* ACTIVITY
Give the number of lines in the records that include the word "every", and nothing besides.

* RECORDS FOR THE EXERCISE
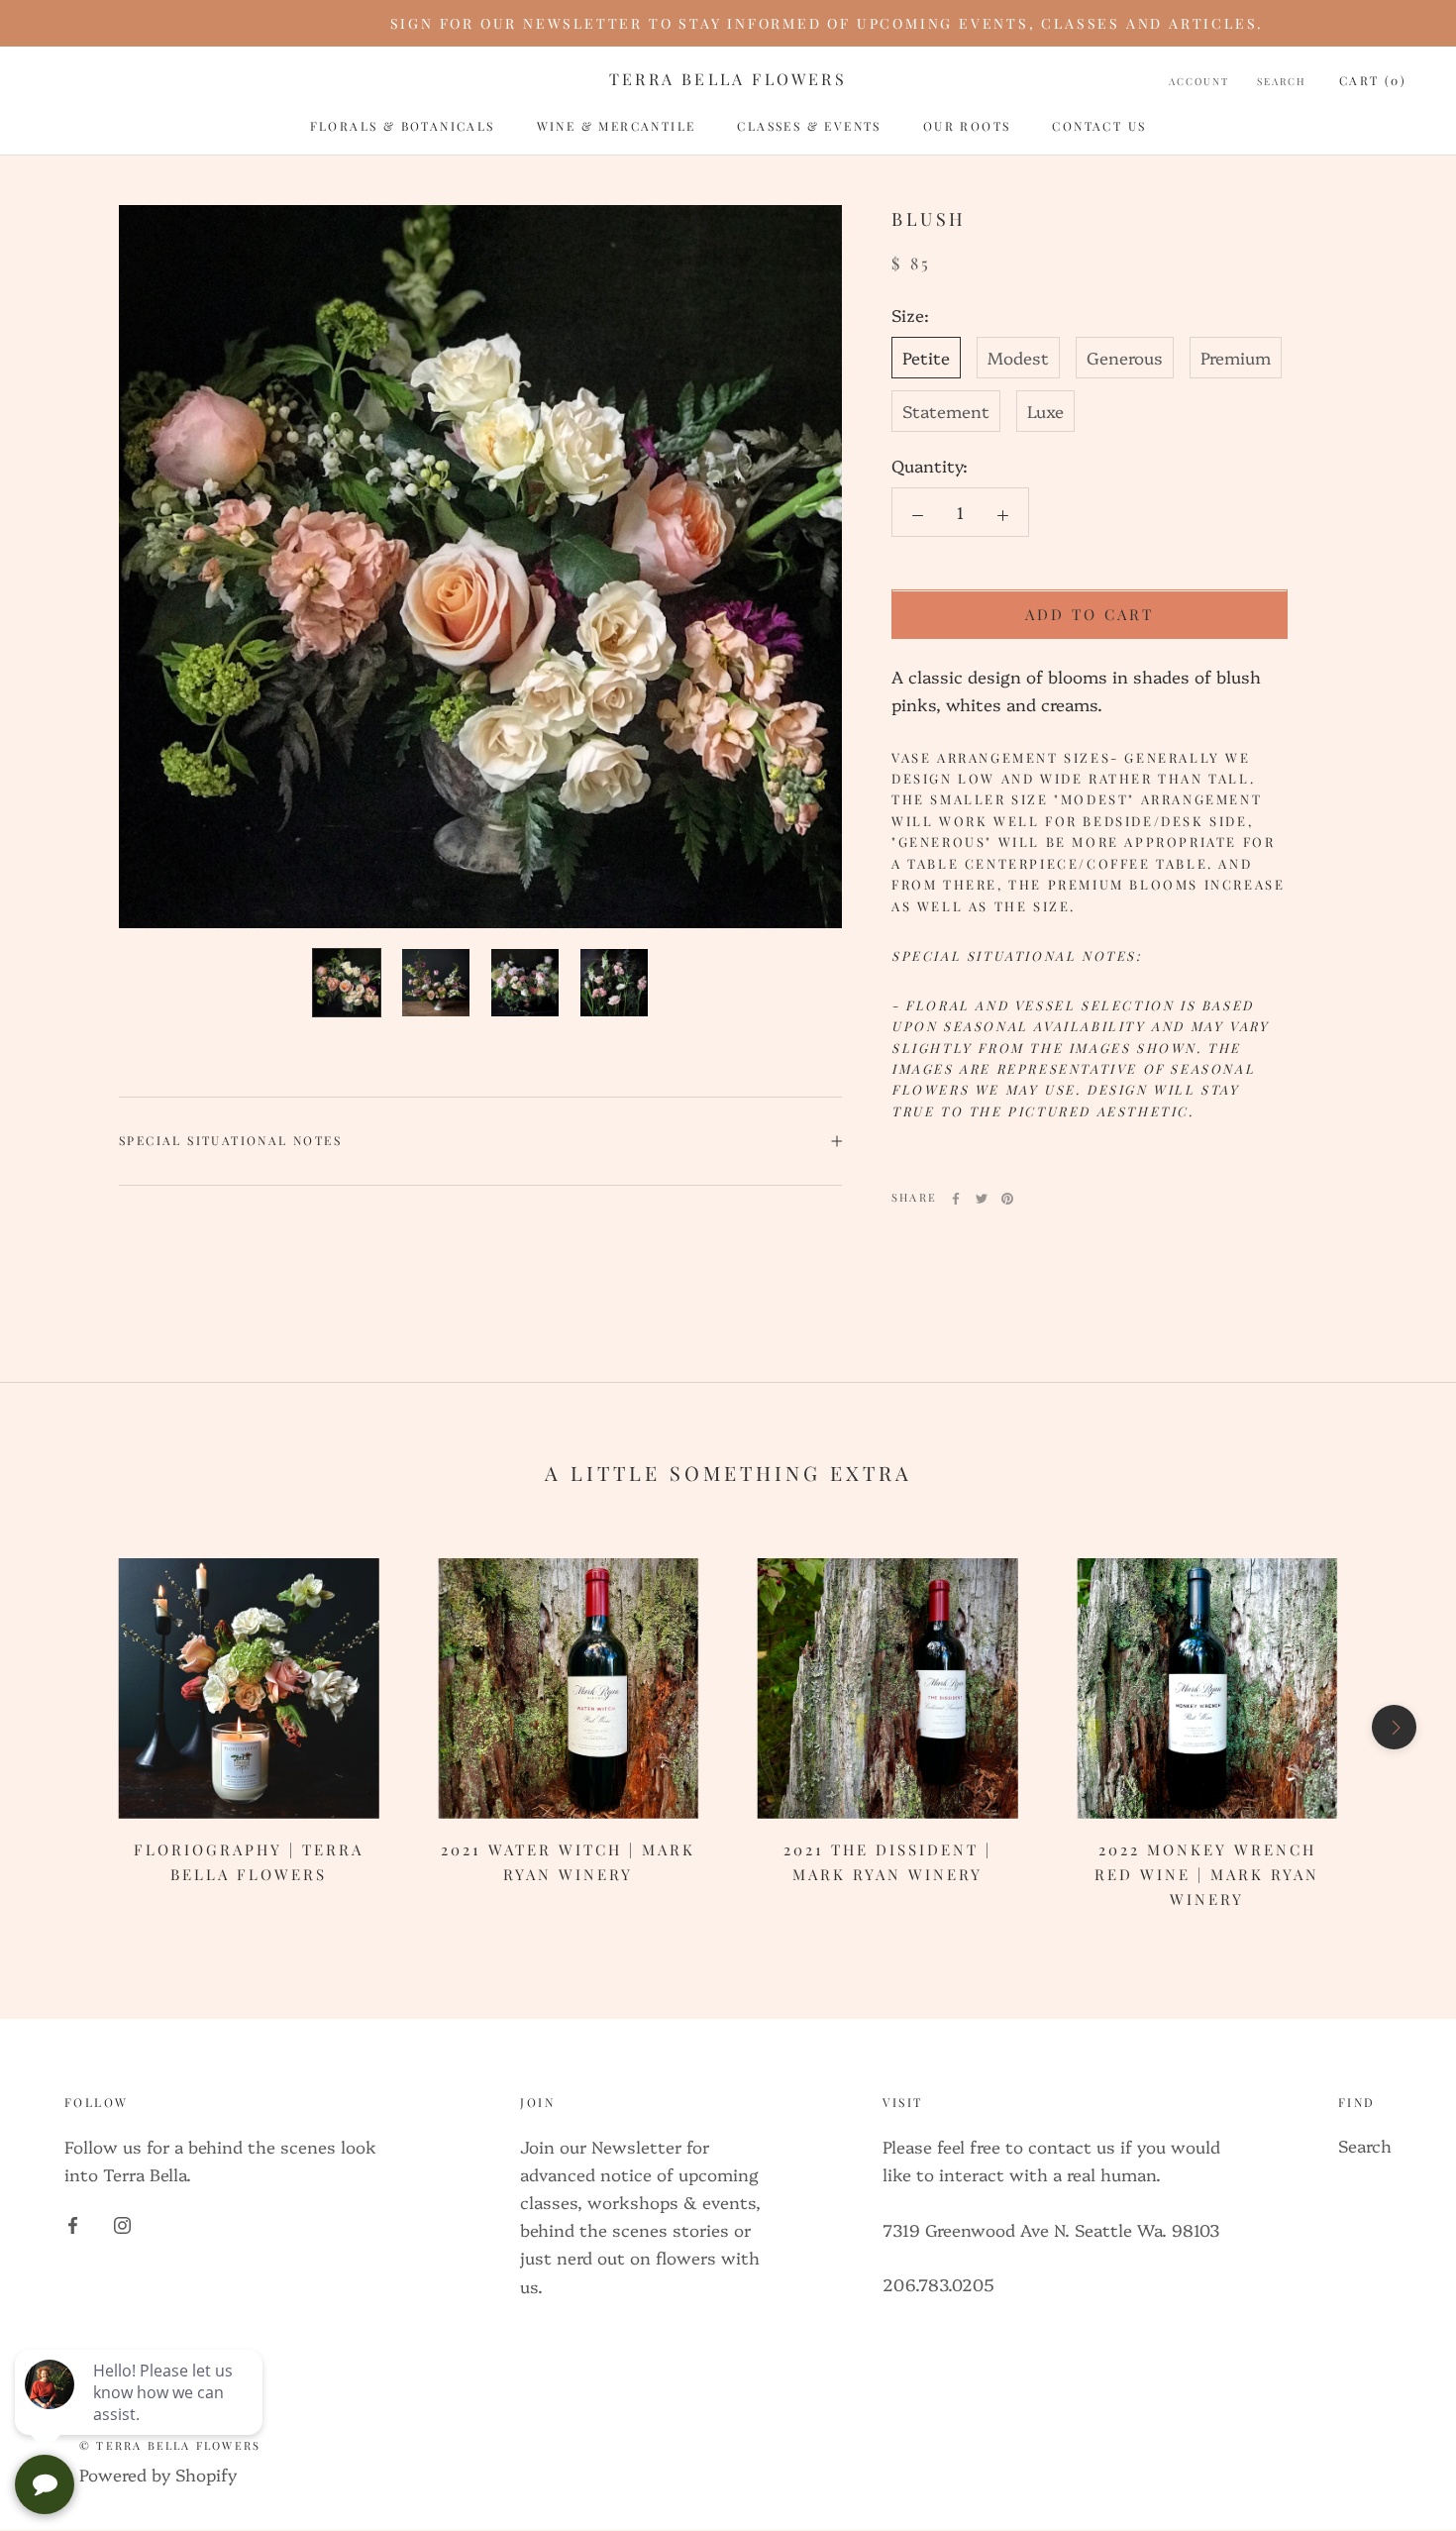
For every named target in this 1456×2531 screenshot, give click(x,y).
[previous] (62, 1727)
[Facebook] (956, 1199)
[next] (1394, 1727)
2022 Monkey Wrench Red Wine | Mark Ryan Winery (1206, 1874)
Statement (945, 411)
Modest (1018, 358)
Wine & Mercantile (616, 126)
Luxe (1045, 411)
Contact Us (1099, 126)
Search (1281, 81)
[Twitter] (982, 1199)
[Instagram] (122, 2222)
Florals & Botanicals (402, 126)
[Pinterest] (1007, 1199)
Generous (1125, 358)
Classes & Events (809, 126)
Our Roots (967, 126)
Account (1199, 81)
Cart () (1372, 80)
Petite (926, 358)
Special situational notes (230, 1140)
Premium (1235, 358)
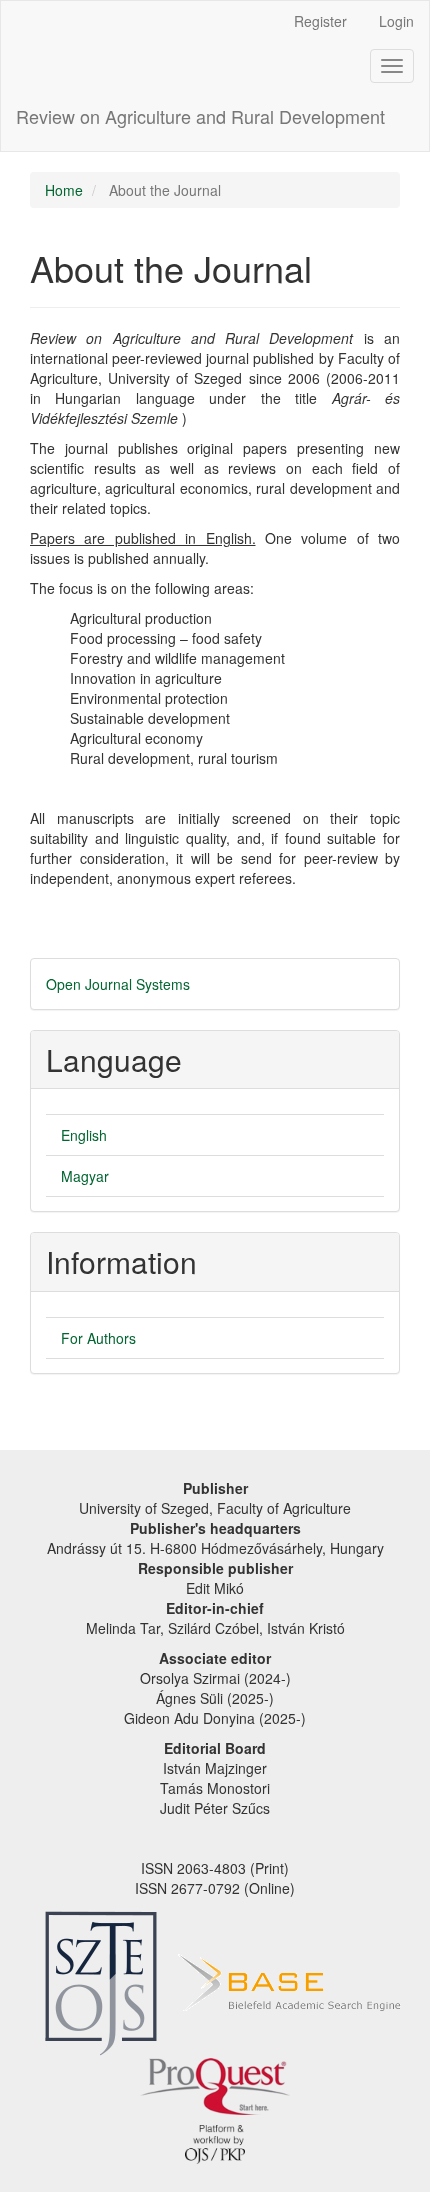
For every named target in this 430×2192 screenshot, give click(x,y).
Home (64, 190)
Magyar (85, 1176)
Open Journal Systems (118, 984)
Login (396, 21)
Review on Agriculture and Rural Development (200, 116)
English (84, 1135)
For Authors (98, 1338)
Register (320, 21)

* WRITTEN ANSWER
2